No Free Lunch Theorem
The No Free Lunch theorem states that, averaged over all possible data-generating distributions, every classification algorithm has the same error rate when classifying previously unobserved points.
It can also be stated simply as there is no one model that works best for every problem. The assumptions which works amazingly well for one problem may not work for other.
The computational cost of finding a solution, averaged over all problems in the class, is the same for any solution method. No solution, offers a short cut. There are no universal solutions to ML problems. If we do not put assumptions on the input data then all ML approaches are equally good.
Does this mean that a random search for solution is a good approach?
It is very important for us to understand the space in which our models will operate. If we choose the right norm space, constraints and the well-suited objective function then we can handle the rest via optimization.
The another aspect of this theorem is that there is no search/optimization algo that is expected to perform better than any other search/optimization algorithm(averaged over all problems). The performance is measured via the number of candidate solutions that needs scanning before finding a solution.
Does this mean Gradient Descent and Adam performs similar? What about superconvergence then?
Well, NFL to me give me a framework to choose between two learning algorithms by running cross-validation on a dataset. In other words, which algorithm will generalize better.

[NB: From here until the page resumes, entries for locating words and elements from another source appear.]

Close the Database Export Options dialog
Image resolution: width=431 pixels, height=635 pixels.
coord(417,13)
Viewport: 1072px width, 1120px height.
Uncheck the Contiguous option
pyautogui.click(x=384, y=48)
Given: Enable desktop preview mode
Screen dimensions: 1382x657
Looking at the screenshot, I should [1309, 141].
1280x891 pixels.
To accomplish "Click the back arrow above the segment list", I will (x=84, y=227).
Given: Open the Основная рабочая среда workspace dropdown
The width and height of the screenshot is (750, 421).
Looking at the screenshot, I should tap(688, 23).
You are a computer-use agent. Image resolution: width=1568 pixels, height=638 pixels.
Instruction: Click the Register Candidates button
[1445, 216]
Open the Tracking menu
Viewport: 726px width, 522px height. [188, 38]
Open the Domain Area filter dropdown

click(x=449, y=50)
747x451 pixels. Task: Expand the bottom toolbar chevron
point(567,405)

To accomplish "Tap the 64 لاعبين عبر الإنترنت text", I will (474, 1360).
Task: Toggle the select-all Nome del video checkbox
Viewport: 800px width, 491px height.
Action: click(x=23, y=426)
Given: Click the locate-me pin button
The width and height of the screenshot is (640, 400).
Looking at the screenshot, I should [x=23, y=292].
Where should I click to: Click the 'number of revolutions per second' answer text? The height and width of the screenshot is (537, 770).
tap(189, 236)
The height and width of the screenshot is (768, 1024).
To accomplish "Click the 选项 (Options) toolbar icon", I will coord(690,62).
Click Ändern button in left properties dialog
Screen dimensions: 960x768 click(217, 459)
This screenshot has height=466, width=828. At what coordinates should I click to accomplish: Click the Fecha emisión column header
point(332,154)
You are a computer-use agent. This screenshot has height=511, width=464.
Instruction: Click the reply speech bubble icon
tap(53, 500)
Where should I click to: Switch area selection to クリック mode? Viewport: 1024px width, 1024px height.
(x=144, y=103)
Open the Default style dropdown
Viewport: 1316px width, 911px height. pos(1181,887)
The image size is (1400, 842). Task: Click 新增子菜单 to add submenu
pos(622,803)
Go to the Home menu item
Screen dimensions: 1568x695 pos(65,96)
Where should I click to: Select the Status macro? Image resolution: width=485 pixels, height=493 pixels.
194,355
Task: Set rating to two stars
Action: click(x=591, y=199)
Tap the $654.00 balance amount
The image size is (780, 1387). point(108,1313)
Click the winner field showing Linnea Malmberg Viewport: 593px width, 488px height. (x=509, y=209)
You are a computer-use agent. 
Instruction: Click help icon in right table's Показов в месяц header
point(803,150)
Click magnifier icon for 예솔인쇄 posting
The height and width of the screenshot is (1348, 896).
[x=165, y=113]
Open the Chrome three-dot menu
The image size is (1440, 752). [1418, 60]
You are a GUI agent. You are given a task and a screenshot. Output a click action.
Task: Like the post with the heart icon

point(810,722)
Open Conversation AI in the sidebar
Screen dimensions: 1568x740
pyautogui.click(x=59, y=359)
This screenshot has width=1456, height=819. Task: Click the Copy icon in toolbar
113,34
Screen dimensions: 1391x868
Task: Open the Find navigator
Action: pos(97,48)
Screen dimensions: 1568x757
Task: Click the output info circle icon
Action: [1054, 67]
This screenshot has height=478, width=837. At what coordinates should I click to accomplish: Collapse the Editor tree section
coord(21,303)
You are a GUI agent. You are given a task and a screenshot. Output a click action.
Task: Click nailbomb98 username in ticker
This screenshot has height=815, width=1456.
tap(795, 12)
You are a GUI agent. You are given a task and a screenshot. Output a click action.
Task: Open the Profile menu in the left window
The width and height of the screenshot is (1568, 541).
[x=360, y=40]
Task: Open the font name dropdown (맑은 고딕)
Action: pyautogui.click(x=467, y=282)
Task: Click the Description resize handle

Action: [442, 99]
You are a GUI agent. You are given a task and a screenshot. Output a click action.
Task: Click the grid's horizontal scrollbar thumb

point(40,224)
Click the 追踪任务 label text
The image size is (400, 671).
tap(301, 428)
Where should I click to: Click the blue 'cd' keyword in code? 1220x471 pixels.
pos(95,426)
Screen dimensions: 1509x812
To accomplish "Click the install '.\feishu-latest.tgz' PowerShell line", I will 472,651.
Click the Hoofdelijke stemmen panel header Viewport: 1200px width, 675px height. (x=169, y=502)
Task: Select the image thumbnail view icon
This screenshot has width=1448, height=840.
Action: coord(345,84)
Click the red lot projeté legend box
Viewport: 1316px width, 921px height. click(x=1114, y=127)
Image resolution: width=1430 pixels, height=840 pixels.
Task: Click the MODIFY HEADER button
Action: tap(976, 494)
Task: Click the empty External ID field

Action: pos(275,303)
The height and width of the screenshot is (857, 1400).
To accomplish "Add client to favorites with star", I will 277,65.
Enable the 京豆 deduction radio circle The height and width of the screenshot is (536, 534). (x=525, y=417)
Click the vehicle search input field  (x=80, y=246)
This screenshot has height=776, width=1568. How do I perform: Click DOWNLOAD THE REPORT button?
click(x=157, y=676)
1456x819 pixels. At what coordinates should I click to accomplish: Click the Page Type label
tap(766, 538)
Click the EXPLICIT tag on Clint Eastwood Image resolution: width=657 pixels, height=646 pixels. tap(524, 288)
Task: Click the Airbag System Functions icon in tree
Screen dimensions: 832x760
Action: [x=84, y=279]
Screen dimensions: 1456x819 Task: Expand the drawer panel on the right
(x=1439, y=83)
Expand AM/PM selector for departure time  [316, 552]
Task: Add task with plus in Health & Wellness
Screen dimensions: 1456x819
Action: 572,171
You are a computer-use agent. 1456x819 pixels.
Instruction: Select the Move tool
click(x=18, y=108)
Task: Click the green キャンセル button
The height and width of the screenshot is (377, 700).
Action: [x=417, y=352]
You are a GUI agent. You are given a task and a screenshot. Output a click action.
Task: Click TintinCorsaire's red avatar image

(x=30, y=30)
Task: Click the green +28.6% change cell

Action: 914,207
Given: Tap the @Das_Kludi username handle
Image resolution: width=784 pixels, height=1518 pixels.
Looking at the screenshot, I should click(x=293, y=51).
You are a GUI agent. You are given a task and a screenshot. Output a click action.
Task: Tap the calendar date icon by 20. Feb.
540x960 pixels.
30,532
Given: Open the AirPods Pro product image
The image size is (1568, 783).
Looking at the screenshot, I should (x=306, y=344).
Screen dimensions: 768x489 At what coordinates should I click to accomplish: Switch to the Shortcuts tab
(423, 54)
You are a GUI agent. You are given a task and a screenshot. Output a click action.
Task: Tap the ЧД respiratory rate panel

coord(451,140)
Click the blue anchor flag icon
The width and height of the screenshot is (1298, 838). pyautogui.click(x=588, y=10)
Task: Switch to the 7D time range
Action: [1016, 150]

"The contribution of NFL is that it tells us choosing an appropriate algorithm requires making assumptions about the kinds of target functions the algorithm is being used for. With no assumptions, no "meta-algorithm", such as the scientific method, performs better than random choice." - wikipedia
To me NFL is interesting, not sure whether it is useful or not.
This means that the goal of machine learning research is not to seek a universal learning algorithm or the absolute best learning algorithm. Instead, our goal is to understand what kinds of distributions are relevant to the “real world” that an AI agent experiences, and what kinds of machine learning algorithms perform well on data drawn from the kinds of data-generating distributions we care about. - deeplearningbook.org
However, NFL directs me to think about Zermelo–Fraenkel set theory which set mathematics free from Russell's paradox.